Imagine you attempt to make a gingerbread house for the first time. You mix the frosting that holds it together with a little too much water so it’s not as strong, and your walls don’t stick together as well. An experienced mentor points this out to you, correcting your error so you can build more effectively. You probably feel good about this – you’ve saved yourself a lot of time and headache and you appreciate the input from the knowledgable mentor.

Now imagine instead you mixed the frosting wrong the same way, but no one told you. For the next ten years you made your gingerbread houses that way – they don’t hold together very well and you have to spend a bunch of extra time holding walls together until they dry, using extra frosting, etc. Even still, the houses fall apart more frequently and look worse from the drippy frosting. Now that same person tells you that you’re putting too much water in the frosting. They use the exact same tone of voice and say the exact same words.

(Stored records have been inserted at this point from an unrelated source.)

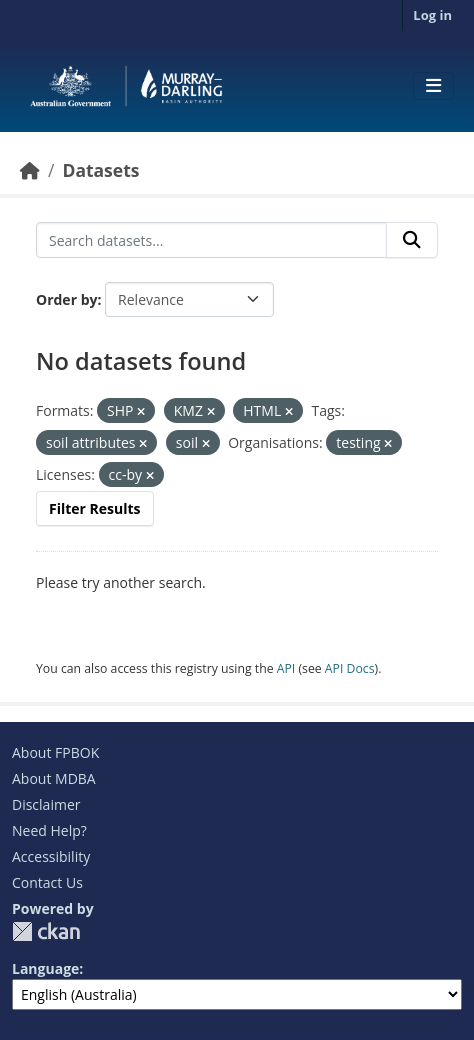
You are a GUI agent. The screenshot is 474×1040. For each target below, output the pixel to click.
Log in (432, 15)
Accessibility (51, 856)
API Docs (350, 668)
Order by (66, 299)
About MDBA (54, 778)
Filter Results (95, 508)
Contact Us (47, 882)
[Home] (30, 170)
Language (45, 968)
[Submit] (412, 240)
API (286, 668)
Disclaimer (46, 804)
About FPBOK (55, 752)
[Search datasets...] (211, 240)
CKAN (46, 931)
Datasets (100, 170)
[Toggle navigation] (433, 86)
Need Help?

You’d be furious, wouldn’t you?

“I know what I’m doing! I’ve been making gingerbread houses for ten years, don’t come over here and tell me how to mix frosting! How dare you!”

This is why feedback needs to be frequent, everyone. Because if you don’t learn that you’re making a mistake early, you have a tendency to integrate that mistake into your identity. It’s the sunk cost fallacy – it’s easy to admit you made a mistake once, especially when you don’t think you’re very skilled at the task yet because you’re just starting out. It’s much, much harder to admit that we’ve been doing something the wrong way for a long time – wasting effort, losing opportunities, etc. Let someone make a mistake long enough, and you’ll never correct it.